At one point, someone in the building was attempting to use a ticket company and was given some ticket stock and a Dymo Laberwriter 450 Turbo which is a thermal printer. I believe at some point they both have to be returned.

I'm trying to save a lot of time and energy and I would like to be able to just print tickets using a machine rather than copying and cutting which takes way too long. 

I'm looking for the best & cheapest route to printing tickets. I'm not interested in an online service as it will never be approved, but if I can get another label writer (if that will work) and ticket stock so I can create my own tickets and save a lot of time I would much appreciate it.

I've scoured the internet, but most ticket suppliers say they will work with the Datamax or Boca printers and nothing about other printers, and one company (Worldwide Ticketcraft) even said that only regular labels will work with that printer when I know it worked previously. I was hoping to buy their discounted 2x5.5 Thermal ticket stock paper since I would like to have a ticket stub retained and not the entire ticket.


Any thoughts?


----------



## KBToys82 (Jan 28, 2015)

A side note, I just did another search, and ShowTix4u also uses ticket stock with a Labelwriter 450. I'm wondering if I should just take a chance and by the tickets from Worldwide Ticketcraft.


----------



## KBToys82 (Jan 29, 2015)

Bueller?


----------



## TheaterEd (Jan 30, 2015)

I'll bite. I'm a TD here at a high school. We don't print tickets to events. We use seatyourself.biz for online ticketing, and simply order tickets online if we want physical tickets to hand out. Most online ticketing sites put QR codes on their receipts that we can scan via android or Iphone devices. I used to work at a place that used boca printers and they were great to work with, but when they didn't work or didn't like the new ticket stock we received they were a major pain.

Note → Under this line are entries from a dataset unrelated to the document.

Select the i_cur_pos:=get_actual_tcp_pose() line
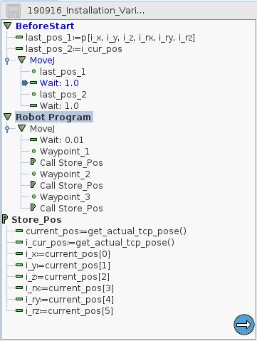257x341 pixels. click(x=100, y=243)
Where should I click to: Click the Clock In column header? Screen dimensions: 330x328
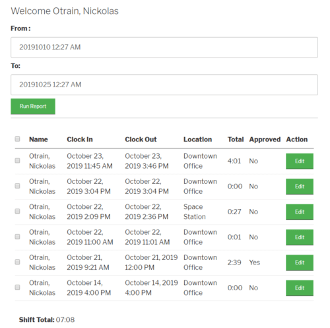tap(80, 140)
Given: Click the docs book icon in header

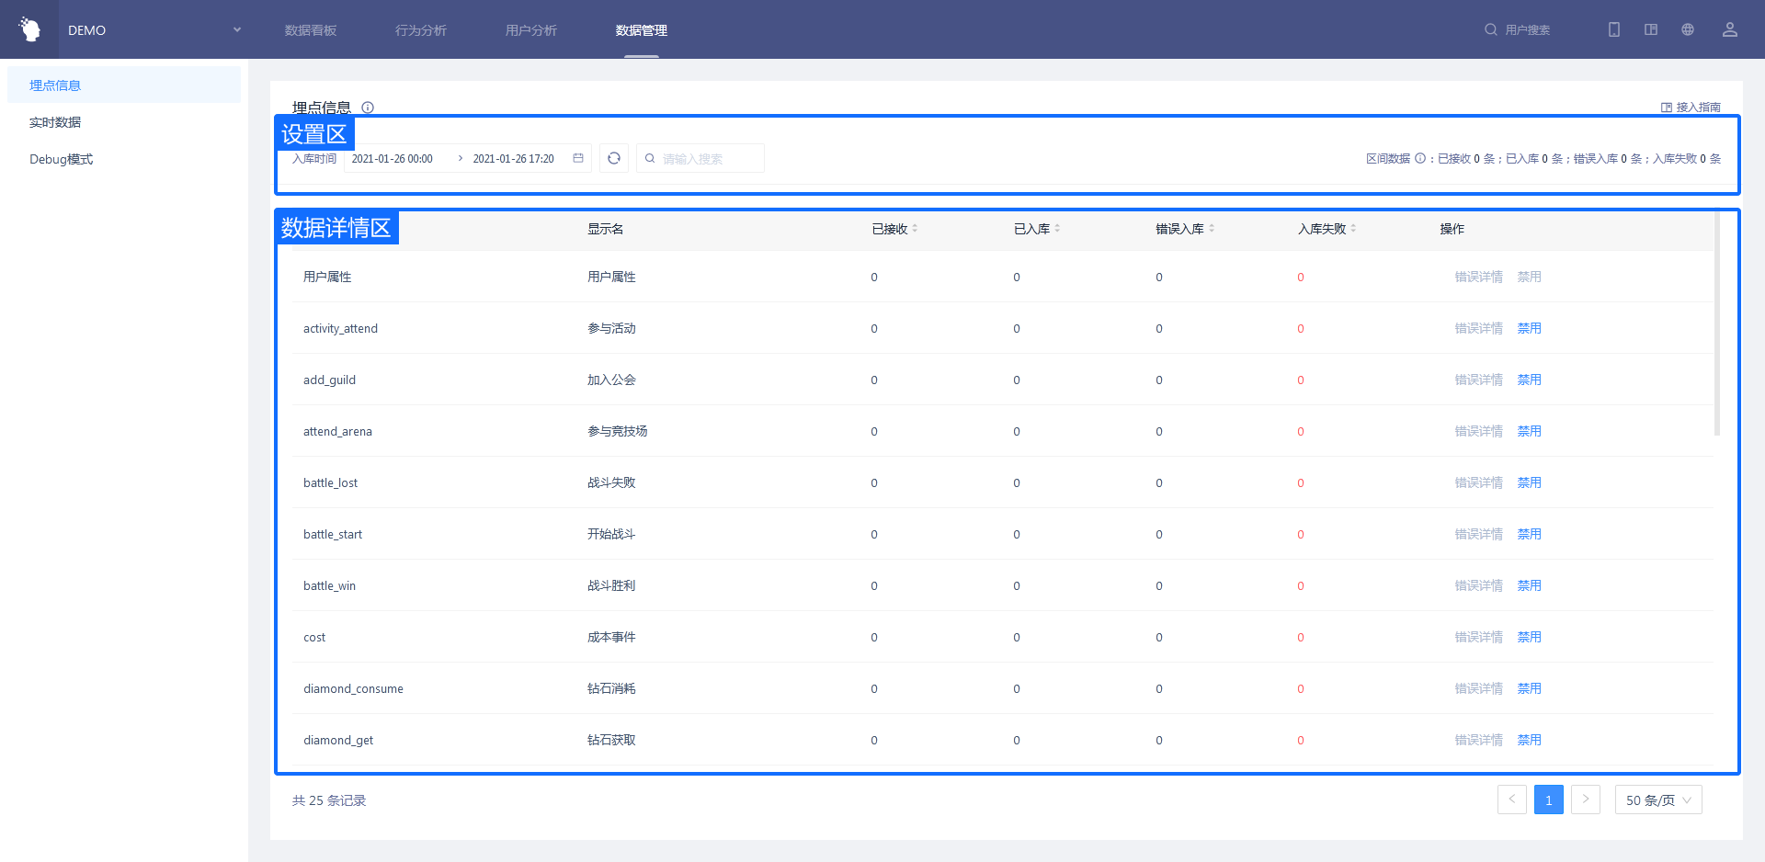Looking at the screenshot, I should (1650, 29).
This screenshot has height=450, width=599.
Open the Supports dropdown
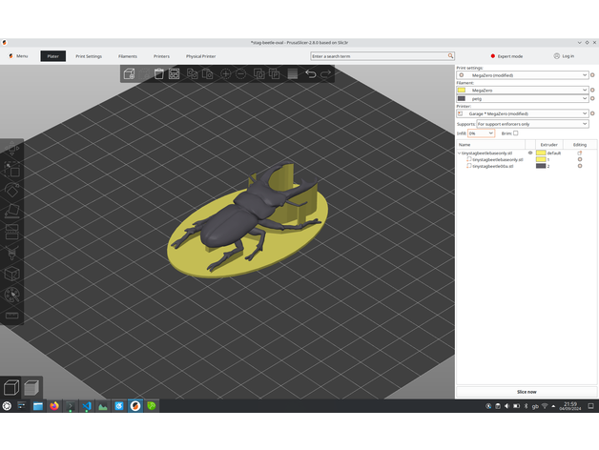(x=531, y=124)

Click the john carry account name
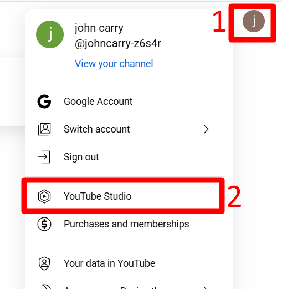point(99,28)
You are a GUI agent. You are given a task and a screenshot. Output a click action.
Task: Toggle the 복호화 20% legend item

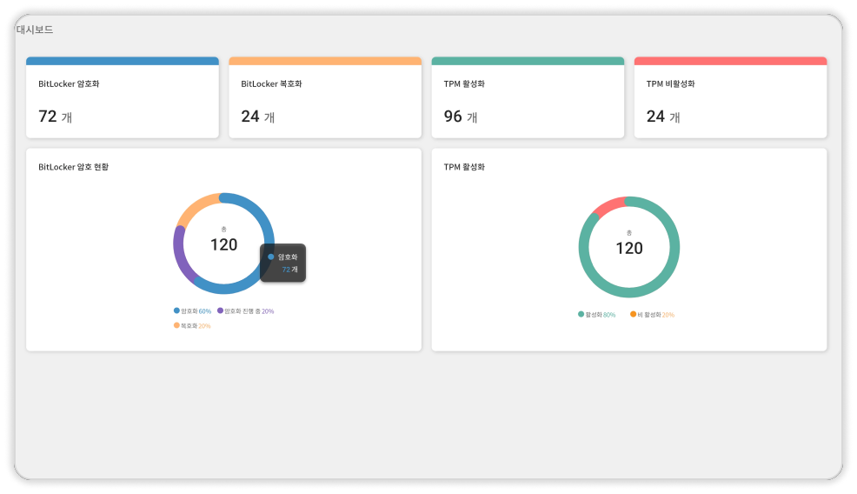click(192, 325)
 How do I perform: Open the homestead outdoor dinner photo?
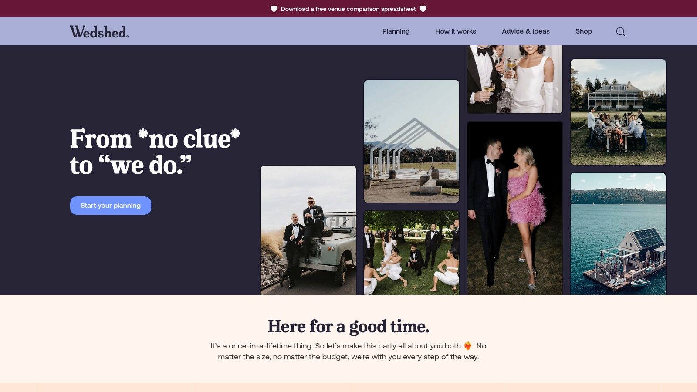(618, 112)
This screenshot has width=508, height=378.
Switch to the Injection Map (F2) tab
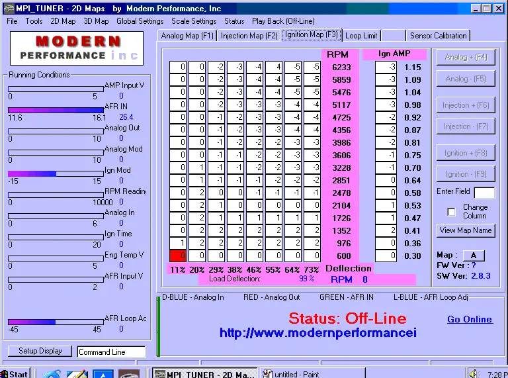[x=249, y=36]
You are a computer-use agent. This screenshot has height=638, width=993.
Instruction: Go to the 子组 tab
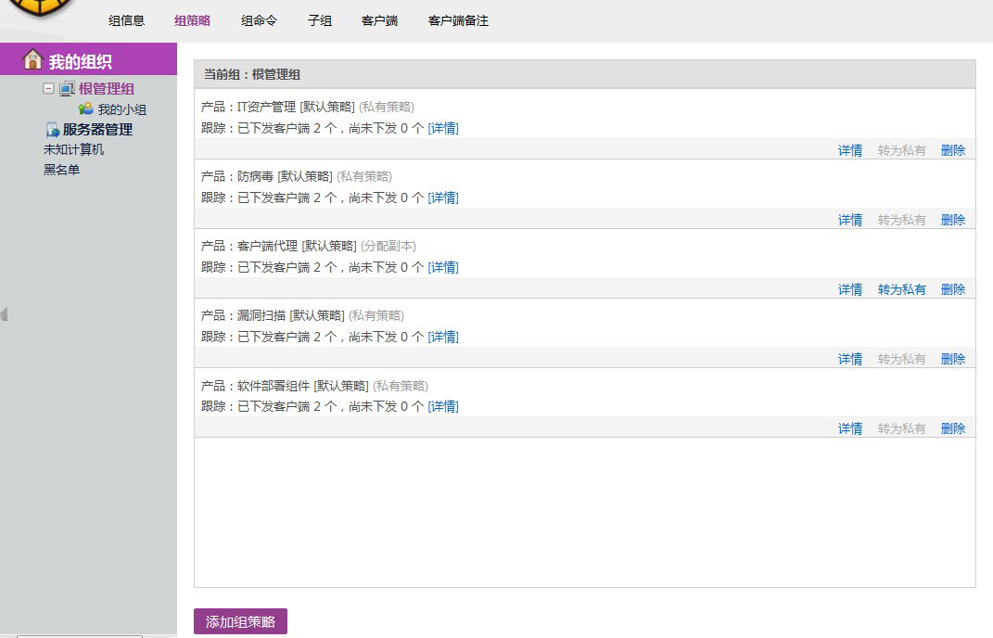tap(320, 20)
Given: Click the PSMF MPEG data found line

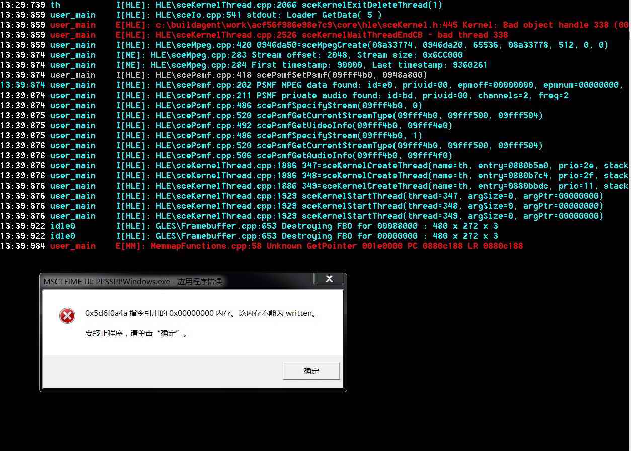Looking at the screenshot, I should pyautogui.click(x=352, y=85).
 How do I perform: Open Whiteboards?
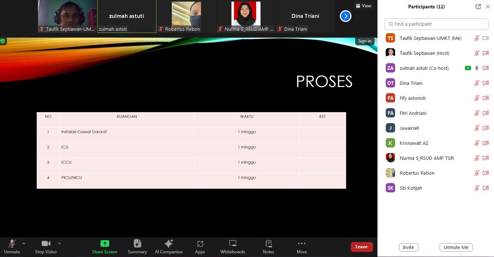(232, 247)
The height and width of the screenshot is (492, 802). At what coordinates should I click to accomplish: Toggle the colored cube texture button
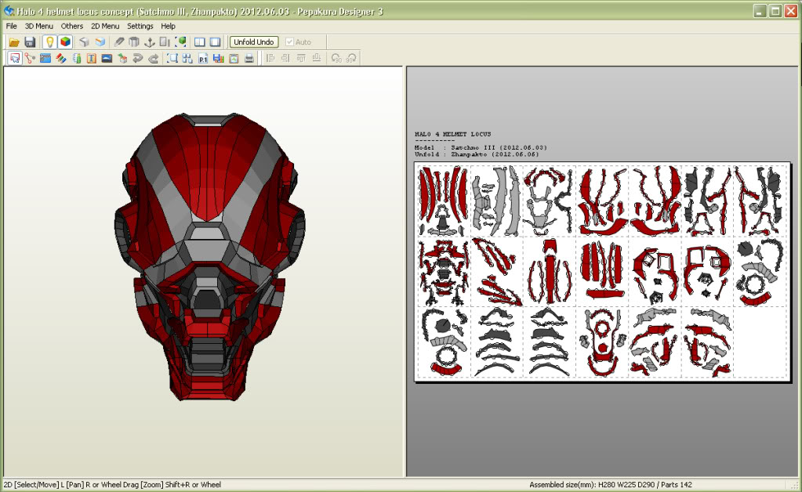(65, 42)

For middle school productions, the patrons simply print their ticket at home or check in at the box office where they write the seat numbers on their programs.

For high school shows, they come to will-call and we hand them physical tickets with their seats written on them in sharpie. Not very professional, but we have never had any complaints.

How many ticketed events are you doing per year?


----------



## KBToys82 (Jan 31, 2015)

We do about 5, but having a company process CC's will never be approved. That's why I want to do everything in house.


----------



## flowalex999 (Jan 31, 2015)

What about using square for it?

Sent from my Samsung Galaxy S4 Using Tapatalk


----------



## KBToys82 (Jan 31, 2015)

Still the same. Sales needs to only be cash only, and since a very high percentage of our sales is from the students themselves, it's not really to big of a deal for me to push for an program that would allow CC's. I'm just thinking of getting stock thermal tickets at this point and giving it a try. I've read that the companies ShowTix4u and Booktix both give you a Dymo Labelwriter to print off, so I'm hoping it does work.


----------



## icewolf08 (Feb 7, 2015)

You can get a Dymo printer and stock and print whatever you want. There is standard business card stock that could probably make a pretty good ticket and is probably less expensive than buying ticket stock. 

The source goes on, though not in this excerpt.